Salvador, 14 (AE) - Uma pessoa morreu e outras duas permaneciam internadas hoje, em Salvador, depois de terem bebido aguardente de fabricação clandestina, na Feira de São Joaquim, a maior da capital baiana. A doméstica Sandra Santos, que morreu, apresentou os mesmos sintomas de outras 35 vítimas de uma cachaça misturada com metanol distribuída por alambiques do município de Iguaí, no Sudoeste do Estado.
Antes de morrer, ao dar entrada no Hospital Geral do Estado, a doméstica sentia fortes dores abdominais, tontura e perda parcial da visão. Já o paciente Adilson Fraga passou mal dentro do ônibus, quando se dirigia ao bairro da Paz, onde mora. Como o ônibus fazia o trajeto via Hospital Geral do Estado, Fraga foi levado rapidamente por policiais para receber os primeiros socorros.

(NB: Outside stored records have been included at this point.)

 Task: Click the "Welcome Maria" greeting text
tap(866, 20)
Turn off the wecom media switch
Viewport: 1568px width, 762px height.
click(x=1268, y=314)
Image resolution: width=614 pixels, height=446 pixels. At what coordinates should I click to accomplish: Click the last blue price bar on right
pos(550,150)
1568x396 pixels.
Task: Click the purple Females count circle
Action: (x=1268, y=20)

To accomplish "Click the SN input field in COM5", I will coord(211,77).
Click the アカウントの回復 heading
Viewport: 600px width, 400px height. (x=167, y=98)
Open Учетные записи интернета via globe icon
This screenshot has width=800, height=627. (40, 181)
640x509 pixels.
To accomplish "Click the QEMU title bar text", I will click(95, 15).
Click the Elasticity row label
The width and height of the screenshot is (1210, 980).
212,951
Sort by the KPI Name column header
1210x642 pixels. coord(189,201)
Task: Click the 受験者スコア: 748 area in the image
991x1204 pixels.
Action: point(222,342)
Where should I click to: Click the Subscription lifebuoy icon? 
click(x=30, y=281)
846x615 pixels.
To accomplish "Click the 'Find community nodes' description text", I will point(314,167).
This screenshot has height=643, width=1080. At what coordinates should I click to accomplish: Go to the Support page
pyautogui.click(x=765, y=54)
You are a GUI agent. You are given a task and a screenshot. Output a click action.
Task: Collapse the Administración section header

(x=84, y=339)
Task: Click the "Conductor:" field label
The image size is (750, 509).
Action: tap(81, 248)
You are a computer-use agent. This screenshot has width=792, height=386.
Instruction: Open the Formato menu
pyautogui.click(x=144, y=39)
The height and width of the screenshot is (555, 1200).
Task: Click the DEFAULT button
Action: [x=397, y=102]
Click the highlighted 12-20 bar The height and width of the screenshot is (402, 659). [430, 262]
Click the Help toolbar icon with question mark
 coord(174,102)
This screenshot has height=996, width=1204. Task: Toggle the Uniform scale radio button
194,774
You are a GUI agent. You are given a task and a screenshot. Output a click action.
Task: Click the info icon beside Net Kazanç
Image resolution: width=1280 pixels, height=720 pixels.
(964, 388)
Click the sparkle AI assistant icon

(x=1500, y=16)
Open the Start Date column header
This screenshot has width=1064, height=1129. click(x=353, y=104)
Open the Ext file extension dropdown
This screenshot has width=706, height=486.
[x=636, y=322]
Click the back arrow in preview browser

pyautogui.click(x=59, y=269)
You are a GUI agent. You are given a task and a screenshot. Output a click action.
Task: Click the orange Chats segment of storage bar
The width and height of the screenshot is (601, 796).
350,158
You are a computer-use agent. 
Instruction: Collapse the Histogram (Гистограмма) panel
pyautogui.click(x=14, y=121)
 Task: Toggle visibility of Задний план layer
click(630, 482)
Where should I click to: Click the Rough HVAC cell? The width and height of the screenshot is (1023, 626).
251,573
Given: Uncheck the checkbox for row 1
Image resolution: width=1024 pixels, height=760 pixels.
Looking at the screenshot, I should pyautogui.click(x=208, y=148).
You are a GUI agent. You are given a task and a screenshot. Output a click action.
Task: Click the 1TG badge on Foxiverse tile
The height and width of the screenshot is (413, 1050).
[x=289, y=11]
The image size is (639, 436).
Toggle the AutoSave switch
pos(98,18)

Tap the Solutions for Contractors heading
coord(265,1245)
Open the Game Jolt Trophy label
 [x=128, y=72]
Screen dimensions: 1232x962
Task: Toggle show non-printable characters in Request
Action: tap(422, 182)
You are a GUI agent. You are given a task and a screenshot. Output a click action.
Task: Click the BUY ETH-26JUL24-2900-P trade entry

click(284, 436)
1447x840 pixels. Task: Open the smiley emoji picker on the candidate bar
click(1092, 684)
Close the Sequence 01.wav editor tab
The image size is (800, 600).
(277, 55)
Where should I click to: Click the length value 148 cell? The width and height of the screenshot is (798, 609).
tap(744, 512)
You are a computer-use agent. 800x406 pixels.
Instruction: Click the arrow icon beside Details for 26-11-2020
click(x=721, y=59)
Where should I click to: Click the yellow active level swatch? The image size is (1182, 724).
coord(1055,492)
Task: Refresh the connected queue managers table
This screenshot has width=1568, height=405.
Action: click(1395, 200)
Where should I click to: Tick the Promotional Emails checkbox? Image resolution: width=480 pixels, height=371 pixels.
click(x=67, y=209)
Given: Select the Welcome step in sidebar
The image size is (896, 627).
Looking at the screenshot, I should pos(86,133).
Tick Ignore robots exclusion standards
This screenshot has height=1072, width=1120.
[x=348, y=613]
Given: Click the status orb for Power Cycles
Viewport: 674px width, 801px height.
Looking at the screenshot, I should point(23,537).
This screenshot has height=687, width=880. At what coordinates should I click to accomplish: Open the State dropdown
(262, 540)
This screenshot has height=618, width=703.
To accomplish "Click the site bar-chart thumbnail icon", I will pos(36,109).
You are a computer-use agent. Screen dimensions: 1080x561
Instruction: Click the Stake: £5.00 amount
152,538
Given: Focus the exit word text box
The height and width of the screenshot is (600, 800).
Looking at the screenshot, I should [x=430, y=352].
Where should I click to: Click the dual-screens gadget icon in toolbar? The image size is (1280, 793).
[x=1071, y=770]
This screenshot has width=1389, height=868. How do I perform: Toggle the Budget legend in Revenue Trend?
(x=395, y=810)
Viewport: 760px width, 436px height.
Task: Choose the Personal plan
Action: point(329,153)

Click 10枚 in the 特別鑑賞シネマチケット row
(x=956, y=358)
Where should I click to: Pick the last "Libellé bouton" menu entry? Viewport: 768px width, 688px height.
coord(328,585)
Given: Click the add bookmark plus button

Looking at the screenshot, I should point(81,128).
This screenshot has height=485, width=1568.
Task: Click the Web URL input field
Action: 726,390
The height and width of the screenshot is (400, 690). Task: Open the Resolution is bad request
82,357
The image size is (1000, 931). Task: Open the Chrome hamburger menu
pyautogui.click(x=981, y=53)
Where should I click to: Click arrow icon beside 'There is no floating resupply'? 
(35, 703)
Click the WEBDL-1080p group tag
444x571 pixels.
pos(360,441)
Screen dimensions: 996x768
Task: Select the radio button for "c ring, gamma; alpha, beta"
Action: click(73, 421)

Até a tarde de hoje, Fraga continuava em observação pelos médicos. Outro paciente internado é Manoel Souza, que está no Hospital Roberto Santos e também teria tomado a mesma cachaça na feira.
A suspeita de que a cachaça com metanol tenha chegado a Salvador apressou a ida dos técnicos da Vigilância Sanitária à Feira de São Joaquim, onde recolheram amostras de cachaça sem rótulo nem nota fiscal, comercializada livremente nas barracas. O Laboratório Central do Estado (Lacen) divulga nos próximos dias o resultado da análise. A preocupaçao dos técnicos da Vigilância aumenta porque a feira de São Joaquim é um dos principais centros distribuidores de aguardente para outros pontos de venda na periferia de Salvador.
O drama dos consumidores baianos de cachaça começou há cerca de 20 dias, com o fornecimento de bebida contaminada para bares de municípios do Sudoeste, como Nova Canaã, Dário Meira, Ibicuí e Jequié, entre outros. A Justiça decretou a prisão preventiva do dono de um dos alambiques, Carlos Andrade, mais conhecido por "Araponga", que está foragido. A Polícia procura ainda outros distribuidores suspeitos de terem misturado a cachaça, que provocou o internação de pelo menos 450 pessoas. A cachaça continha entre 2,85% e 24% de metanol nas amostras coletadas pela Secretaria da Saúde, de acordo com conteúdo da análise divulgado há quatro dias. A quantidade de metanol presente na cachaça, em algumas amostras, chega a 500 vezes mais que o limite suportável pelo ser humano.